START DATA FOR REVIEW

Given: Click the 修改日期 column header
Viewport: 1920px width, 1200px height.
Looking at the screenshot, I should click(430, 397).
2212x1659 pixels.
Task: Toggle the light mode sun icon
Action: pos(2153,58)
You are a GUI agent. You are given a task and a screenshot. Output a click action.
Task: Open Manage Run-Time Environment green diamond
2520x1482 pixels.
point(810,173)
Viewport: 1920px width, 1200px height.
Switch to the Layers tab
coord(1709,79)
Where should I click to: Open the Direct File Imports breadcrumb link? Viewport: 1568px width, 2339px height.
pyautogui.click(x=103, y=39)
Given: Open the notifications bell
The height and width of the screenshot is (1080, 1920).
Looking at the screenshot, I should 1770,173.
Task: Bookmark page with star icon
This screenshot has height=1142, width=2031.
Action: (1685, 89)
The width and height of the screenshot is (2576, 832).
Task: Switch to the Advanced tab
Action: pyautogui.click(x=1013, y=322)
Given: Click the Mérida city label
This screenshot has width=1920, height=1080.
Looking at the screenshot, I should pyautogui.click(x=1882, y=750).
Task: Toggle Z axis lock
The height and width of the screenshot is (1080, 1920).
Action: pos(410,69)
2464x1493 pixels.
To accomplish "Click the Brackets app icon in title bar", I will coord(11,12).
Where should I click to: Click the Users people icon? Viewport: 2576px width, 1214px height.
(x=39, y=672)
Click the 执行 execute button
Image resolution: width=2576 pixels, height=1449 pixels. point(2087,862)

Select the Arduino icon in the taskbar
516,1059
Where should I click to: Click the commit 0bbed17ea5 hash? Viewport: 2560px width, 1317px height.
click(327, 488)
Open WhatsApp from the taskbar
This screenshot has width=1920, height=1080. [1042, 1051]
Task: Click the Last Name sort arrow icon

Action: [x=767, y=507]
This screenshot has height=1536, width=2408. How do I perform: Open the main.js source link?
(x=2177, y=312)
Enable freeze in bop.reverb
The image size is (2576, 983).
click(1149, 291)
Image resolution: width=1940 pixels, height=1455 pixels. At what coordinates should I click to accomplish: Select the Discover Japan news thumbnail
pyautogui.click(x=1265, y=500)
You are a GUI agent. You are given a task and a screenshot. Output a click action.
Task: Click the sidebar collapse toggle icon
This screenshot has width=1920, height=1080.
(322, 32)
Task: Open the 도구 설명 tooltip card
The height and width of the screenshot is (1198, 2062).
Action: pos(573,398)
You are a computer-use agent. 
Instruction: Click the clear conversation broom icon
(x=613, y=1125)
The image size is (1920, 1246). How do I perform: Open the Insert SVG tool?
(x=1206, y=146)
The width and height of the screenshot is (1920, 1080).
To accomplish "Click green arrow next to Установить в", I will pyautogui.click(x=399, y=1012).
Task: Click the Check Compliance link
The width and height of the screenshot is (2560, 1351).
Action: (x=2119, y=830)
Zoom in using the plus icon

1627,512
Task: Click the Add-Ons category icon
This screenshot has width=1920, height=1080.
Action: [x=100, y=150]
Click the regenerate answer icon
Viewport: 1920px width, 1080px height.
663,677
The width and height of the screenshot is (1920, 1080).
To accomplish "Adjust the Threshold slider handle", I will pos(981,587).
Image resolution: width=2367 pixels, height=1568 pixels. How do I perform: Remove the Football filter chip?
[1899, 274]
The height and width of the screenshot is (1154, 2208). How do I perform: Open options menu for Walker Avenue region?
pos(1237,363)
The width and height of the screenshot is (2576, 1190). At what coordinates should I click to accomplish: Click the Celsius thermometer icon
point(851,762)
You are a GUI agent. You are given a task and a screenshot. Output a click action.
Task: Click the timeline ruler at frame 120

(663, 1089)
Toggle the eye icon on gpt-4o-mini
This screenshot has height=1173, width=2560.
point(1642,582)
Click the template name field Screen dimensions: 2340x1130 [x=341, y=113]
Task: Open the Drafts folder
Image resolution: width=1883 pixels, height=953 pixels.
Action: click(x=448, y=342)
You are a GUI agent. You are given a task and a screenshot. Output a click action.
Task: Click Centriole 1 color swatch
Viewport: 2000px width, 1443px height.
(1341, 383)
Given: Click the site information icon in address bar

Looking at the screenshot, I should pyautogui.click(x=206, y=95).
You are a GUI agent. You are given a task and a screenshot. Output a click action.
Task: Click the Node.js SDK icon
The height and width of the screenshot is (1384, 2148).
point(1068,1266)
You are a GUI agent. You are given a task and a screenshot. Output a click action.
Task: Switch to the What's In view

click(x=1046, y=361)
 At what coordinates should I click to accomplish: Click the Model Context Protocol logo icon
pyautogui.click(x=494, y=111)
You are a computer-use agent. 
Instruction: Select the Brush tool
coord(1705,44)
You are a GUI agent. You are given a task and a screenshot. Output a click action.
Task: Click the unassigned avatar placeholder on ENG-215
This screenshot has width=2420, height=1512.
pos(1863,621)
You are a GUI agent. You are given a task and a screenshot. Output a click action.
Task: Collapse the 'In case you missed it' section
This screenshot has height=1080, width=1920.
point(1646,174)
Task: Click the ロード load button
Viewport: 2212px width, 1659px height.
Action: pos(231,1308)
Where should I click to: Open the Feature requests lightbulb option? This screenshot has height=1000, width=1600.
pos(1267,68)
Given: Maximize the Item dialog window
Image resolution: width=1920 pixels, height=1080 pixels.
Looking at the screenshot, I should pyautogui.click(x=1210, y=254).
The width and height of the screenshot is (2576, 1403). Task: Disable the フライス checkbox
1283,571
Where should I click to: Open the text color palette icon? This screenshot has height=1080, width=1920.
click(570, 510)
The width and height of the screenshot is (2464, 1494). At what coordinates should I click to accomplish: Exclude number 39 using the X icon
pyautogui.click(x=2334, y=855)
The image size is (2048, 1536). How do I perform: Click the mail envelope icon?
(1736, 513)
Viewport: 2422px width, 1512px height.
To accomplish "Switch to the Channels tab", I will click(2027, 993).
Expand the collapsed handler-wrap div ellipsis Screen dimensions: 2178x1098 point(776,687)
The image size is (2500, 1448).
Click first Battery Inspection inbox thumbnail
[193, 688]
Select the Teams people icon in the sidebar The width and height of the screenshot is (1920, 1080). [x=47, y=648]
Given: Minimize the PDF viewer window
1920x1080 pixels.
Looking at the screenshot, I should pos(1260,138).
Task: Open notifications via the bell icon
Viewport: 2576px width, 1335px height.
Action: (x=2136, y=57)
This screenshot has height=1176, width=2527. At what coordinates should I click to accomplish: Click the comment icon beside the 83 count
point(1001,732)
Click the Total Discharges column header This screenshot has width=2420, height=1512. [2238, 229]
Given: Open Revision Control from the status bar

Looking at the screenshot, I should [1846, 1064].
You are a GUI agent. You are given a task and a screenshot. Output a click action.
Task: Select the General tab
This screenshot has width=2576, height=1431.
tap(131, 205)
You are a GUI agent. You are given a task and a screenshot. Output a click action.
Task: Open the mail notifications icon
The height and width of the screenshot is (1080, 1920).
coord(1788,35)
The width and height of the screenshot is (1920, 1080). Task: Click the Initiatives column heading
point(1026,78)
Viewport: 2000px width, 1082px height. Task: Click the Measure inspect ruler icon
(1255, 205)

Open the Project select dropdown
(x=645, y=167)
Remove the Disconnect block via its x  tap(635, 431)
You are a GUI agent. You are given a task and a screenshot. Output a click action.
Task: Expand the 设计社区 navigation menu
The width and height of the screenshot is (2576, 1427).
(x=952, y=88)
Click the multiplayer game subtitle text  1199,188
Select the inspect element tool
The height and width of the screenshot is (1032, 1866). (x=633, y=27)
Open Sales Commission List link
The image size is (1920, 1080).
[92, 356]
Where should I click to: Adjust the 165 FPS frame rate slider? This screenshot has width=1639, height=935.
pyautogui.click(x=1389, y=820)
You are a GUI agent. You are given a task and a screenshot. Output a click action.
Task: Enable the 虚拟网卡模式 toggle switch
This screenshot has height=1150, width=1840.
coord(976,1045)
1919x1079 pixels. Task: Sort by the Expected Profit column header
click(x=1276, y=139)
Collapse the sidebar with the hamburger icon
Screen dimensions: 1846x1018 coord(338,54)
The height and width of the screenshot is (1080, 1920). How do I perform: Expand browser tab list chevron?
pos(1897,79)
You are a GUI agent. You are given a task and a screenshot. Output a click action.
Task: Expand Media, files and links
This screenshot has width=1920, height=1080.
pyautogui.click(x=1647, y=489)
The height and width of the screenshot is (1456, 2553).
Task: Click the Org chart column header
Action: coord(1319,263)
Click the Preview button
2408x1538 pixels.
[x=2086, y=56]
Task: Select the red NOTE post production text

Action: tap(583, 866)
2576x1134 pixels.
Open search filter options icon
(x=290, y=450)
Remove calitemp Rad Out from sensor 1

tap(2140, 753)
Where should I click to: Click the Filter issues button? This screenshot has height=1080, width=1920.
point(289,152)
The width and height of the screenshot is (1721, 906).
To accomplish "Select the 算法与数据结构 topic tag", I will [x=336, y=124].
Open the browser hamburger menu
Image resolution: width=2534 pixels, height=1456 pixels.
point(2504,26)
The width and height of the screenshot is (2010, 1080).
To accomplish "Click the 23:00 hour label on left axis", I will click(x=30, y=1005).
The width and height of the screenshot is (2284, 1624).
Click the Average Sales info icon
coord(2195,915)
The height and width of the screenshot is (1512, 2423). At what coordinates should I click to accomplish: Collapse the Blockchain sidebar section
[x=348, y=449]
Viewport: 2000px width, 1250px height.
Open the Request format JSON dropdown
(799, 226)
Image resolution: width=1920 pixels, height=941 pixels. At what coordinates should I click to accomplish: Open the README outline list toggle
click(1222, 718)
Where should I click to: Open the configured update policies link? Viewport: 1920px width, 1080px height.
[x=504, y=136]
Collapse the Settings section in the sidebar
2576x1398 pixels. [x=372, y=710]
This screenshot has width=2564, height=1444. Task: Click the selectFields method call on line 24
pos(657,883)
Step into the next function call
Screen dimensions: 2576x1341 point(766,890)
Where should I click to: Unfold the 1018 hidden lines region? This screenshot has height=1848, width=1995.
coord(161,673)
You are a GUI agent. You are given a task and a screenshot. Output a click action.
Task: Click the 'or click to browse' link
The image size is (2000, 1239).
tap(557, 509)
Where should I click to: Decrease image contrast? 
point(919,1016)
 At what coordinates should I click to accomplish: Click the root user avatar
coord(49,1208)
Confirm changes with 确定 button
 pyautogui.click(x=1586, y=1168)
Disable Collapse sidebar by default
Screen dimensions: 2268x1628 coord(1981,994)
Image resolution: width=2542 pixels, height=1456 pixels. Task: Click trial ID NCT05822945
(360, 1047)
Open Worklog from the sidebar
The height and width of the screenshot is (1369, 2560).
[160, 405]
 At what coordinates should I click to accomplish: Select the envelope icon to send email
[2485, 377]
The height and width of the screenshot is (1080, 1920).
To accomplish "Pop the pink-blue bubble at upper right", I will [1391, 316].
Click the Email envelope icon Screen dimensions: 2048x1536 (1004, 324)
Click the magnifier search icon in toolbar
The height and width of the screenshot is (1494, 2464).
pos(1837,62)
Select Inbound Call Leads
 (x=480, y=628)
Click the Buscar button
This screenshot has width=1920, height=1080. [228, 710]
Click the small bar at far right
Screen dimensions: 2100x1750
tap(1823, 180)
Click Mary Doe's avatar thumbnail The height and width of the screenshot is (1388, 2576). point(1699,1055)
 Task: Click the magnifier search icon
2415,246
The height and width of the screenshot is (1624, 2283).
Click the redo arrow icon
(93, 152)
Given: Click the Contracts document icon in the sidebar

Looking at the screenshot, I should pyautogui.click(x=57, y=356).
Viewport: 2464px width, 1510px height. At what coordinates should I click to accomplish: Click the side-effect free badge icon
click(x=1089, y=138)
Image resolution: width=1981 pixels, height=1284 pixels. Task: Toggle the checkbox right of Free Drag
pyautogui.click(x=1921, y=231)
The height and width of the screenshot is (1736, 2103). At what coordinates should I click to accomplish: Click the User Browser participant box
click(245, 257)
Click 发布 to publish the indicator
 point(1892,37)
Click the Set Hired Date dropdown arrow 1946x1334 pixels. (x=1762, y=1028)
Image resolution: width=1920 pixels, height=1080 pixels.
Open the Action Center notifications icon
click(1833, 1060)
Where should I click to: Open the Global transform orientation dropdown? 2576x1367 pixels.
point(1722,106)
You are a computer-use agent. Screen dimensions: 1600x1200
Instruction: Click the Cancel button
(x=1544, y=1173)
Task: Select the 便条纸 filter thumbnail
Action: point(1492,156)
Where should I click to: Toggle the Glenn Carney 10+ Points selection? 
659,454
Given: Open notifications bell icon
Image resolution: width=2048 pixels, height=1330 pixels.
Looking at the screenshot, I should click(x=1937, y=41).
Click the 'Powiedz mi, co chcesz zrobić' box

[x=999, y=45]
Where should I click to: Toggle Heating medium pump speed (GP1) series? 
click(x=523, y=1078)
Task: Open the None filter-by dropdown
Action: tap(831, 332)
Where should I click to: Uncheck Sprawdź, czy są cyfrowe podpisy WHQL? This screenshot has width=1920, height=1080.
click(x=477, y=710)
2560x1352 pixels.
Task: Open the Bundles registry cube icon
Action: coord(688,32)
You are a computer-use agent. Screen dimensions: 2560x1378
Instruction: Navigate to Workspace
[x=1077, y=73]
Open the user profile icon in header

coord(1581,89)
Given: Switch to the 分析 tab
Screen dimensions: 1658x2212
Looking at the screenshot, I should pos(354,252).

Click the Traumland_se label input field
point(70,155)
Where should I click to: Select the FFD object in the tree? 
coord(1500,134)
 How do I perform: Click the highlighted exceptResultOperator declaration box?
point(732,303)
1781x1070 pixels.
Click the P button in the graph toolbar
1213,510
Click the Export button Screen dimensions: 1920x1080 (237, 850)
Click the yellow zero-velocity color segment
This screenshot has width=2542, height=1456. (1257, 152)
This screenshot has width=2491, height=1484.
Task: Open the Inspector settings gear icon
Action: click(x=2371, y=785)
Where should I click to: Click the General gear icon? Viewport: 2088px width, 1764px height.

END DATA FOR REVIEW

Your task is to repeat the records exactly. Begin at their first line and stop after the line containing "Task: Bookmark page with star icon".

Given: Click the 修改日期 column header
Viewport: 1920px width, 1200px height.
Looking at the screenshot, I should click(430, 397).
2212x1659 pixels.
Task: Toggle the light mode sun icon
Action: pos(2153,58)
You are a GUI agent. You are given a task and a screenshot. Output a click action.
Task: Open Manage Run-Time Environment green diamond
2520x1482 pixels.
point(810,173)
Viewport: 1920px width, 1200px height.
Switch to the Layers tab
coord(1709,79)
Where should I click to: Open the Direct File Imports breadcrumb link? Viewport: 1568px width, 2339px height.
pyautogui.click(x=103, y=39)
Given: Open the notifications bell
The height and width of the screenshot is (1080, 1920).
Looking at the screenshot, I should 1770,173.
Task: Bookmark page with star icon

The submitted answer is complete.